RV: Well, most of these emerged in 2006-2007 after the success of the second generation malls. These malls crowded the scene, and opted for unrealistic designs. They thought big was good, and declared projects with area of 3 million sq ft! How do you manage such an area? Then came the downturn in 2008. Now, many retailers have scaled down their projects.
ML: So who are the retailers who are actually going strong today?
RV: After 2003, international architects and knowledge partners specialising in retail came in. Malls which made the most of these resources are still going strong, like Inorbit Malad (at Malad, a Mumbai suburb) or Select City in Delhi. But they had the advantage of being among the first players and understanding their needs before others. Their followers don't have that advantage, because there is increased competition. Now, you cannot succeed unless you create your own niche and differentiate yourself from the rest.
ML: Today, we see more malls than people. How can a retailer sustain himself in this competition?

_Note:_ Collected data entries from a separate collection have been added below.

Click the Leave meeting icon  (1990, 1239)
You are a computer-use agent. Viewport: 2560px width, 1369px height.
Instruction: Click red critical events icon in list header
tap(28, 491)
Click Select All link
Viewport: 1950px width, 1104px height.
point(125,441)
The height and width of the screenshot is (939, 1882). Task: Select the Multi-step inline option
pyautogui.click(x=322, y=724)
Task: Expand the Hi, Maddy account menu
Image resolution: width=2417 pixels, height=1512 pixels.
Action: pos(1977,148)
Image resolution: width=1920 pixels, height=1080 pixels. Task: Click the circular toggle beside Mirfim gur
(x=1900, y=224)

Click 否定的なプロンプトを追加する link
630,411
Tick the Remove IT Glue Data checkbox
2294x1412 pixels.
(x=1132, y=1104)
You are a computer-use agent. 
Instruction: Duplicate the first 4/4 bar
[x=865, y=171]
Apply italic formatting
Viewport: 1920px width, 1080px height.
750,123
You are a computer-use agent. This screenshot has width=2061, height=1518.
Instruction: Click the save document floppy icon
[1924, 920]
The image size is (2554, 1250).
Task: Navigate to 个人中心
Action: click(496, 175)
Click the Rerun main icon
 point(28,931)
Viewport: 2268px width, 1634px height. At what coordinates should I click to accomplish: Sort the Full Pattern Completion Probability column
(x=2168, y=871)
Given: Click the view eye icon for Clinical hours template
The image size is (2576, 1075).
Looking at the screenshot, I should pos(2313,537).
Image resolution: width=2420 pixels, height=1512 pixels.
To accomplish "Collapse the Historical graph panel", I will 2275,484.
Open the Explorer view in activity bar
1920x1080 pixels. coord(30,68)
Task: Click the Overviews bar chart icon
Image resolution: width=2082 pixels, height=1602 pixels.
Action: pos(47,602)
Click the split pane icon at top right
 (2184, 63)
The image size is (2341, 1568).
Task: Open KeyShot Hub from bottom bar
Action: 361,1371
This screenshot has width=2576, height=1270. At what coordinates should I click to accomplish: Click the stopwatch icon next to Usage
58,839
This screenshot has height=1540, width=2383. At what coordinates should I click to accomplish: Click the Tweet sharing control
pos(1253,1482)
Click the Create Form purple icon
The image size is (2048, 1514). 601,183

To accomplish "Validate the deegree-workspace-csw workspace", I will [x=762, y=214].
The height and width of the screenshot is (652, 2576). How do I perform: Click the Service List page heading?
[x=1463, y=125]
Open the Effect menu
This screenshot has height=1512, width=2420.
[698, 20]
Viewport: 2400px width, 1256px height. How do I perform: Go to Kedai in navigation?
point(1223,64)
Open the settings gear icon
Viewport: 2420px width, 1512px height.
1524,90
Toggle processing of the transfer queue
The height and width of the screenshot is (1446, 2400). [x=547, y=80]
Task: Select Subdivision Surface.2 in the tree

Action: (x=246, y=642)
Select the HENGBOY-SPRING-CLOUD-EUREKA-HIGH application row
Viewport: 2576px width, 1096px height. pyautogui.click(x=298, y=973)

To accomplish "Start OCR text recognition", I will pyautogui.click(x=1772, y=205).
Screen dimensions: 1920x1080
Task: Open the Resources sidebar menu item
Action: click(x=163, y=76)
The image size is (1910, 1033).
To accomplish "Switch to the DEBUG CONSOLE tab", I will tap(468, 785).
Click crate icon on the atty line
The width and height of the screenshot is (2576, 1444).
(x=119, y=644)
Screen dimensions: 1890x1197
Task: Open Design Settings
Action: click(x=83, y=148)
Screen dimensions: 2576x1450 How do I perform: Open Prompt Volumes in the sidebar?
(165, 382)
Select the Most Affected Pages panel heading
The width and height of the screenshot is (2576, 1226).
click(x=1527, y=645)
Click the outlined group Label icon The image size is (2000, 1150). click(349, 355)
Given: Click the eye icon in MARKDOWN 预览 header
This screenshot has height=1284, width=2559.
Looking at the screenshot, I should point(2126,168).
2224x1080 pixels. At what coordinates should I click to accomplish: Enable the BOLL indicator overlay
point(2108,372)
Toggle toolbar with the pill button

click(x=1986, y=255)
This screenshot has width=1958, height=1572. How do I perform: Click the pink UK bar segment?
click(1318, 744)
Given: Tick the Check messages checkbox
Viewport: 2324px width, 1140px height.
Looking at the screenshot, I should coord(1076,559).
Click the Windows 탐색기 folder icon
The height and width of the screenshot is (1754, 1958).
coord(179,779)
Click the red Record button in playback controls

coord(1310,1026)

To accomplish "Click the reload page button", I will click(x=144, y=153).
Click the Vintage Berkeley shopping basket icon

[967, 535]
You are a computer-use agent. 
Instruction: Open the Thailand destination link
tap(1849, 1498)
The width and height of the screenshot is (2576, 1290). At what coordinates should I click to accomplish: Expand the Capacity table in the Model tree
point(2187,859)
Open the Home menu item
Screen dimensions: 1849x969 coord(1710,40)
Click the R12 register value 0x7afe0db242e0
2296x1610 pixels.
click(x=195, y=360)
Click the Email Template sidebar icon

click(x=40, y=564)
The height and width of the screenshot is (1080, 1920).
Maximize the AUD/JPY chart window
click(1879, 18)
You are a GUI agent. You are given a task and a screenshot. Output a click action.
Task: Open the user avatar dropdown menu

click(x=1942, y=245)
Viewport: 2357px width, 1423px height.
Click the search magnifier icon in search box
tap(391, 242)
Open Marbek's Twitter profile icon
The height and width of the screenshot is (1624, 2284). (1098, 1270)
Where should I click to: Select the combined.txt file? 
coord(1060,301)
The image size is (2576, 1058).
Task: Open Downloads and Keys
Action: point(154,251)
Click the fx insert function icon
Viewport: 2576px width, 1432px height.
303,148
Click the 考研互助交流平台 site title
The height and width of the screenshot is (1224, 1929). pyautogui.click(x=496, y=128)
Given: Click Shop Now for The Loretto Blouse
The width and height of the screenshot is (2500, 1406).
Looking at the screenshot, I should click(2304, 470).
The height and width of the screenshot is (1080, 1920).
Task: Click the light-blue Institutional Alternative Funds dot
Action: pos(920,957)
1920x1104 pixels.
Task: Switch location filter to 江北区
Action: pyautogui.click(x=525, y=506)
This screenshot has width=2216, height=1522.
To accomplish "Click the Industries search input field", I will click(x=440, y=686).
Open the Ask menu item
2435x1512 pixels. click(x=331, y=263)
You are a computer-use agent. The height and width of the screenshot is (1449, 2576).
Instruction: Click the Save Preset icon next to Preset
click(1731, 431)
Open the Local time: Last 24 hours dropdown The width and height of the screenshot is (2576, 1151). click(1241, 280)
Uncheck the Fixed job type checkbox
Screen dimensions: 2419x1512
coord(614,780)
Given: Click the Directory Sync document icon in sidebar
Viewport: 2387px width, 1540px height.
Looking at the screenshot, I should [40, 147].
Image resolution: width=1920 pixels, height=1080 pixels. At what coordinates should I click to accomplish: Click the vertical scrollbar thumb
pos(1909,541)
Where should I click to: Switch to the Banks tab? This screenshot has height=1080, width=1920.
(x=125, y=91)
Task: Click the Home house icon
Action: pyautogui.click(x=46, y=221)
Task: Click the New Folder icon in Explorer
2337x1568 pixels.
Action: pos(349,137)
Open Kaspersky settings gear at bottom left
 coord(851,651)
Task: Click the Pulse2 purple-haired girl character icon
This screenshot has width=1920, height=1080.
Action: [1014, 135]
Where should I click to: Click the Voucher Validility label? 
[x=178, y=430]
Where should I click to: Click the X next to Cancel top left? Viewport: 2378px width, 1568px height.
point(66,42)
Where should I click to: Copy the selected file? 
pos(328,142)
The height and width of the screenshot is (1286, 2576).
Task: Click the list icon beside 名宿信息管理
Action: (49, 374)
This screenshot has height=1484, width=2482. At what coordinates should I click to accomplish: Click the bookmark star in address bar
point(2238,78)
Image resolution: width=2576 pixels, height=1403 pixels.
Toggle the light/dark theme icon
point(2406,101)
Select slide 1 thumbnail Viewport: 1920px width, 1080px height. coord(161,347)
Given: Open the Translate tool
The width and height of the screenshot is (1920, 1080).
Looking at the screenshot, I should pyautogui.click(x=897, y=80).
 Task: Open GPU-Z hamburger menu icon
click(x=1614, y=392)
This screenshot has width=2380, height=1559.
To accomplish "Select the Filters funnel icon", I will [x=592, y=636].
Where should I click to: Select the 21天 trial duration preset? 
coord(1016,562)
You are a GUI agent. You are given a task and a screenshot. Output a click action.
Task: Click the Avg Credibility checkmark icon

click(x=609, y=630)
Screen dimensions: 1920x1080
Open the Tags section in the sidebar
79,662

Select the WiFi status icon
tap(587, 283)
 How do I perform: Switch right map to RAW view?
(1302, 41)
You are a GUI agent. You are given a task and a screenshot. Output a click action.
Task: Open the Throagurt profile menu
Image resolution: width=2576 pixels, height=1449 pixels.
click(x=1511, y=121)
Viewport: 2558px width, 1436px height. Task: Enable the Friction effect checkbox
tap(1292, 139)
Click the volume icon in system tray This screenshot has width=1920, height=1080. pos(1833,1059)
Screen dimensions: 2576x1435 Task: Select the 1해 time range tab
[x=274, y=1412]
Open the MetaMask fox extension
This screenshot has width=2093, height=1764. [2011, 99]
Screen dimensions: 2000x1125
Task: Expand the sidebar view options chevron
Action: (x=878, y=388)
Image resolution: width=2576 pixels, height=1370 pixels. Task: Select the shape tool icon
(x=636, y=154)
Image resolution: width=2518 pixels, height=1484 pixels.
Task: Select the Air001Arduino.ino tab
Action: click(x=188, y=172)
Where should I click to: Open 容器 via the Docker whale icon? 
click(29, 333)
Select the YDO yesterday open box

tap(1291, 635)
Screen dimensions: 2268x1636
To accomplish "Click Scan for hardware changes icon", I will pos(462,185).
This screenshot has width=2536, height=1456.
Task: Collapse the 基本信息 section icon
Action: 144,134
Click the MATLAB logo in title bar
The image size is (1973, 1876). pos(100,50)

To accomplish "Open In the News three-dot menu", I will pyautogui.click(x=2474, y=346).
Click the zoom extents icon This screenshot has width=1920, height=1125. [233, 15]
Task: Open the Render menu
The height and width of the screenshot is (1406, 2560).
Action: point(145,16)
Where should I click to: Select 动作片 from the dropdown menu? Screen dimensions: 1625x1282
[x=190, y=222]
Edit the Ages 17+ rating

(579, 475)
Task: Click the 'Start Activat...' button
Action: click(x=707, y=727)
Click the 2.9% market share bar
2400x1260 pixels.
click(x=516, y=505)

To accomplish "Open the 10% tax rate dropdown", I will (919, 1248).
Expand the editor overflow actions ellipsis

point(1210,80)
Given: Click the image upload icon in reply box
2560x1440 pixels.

SV: The scene is too crowded in some places, because everyone wants to build a mall. Most malls look exactly alike. You have to know your catchment, and you have to decide on the price points. You cannot have very expensive luxury brands or very base-level prices.
The other problem lies with the developers, because they do not pay attention to the mix in the malls. The large anchor stores are the ones that bring in the traffic, and those have to blend in with the others. So if you have a basic value brand like Hypermarket, you cannot have fashion retail which is very expensive. The merchandise is the same in every mall, because all of them have the same brands. It is the mixing of brands that gives it an individualistic flavour.
ML: What about the retail boom in tier-II, tier-III cities?
SV: I don't believe in the word 'boom', so let's just say that retail development in a tier-II or tier-III city has to happen according to its scale. In a small place like Aurangabad, you cannot have 20 malls. But unfortunately, in such places, after the initial ventures succeeded, developers rushed in and crowded the scene.
ML: Talking about FDI, what kind policies can the government frame?
SV: If you have to have FDI, the government needs to manage that investment. Let's take food-grains-due to poor transportation and storage, we lose 40% of our produce. Policies should focus on the back-end logistics and infrastructure that will support both the big and small retailers. Private foreign retailers can give (us) the knowhow.
The government should plan things, specify what the most viable position for a mall is, and lay down norms both for developers and mall managers.
ML: In the West, we see that a lot of public buildings and malls are managed by REITs and REMFs. Are they viable in India?
RV: It will help, because these REITs and REMFs will bring in their own expertise.
SV: There are also many specialised investors who focus on retail and retail real estate and they bring their expertise of design, management and marketing. But the disadvantage is that there is no clear-cut exit option for an investor who is invested in REIT or REMF.
ML: What insights can you give on Indian shoppers in malls?
Priyanka Purkayastha: In the West, a mall is a place for shopping and transaction only, so they do not have food courts, restrooms, changing rooms, because people are not expected to hang around there for long. India views values differently. We want to multitask. The same holds true for the malls. These are not simply shopping centres, these are social hubs.
SV: You cannot neglect the social aspect of a mall. Unplanned urban growth has left cities with no open spaces for people to hang out safely. Malls are places where youngsters hang out, children play and stage performances are held. Some malls have walking zones for senior citizens, where they can stroll without worrying about the traffic. In order to succeed, you have to become a centre for the community-for that endears the mall to the people.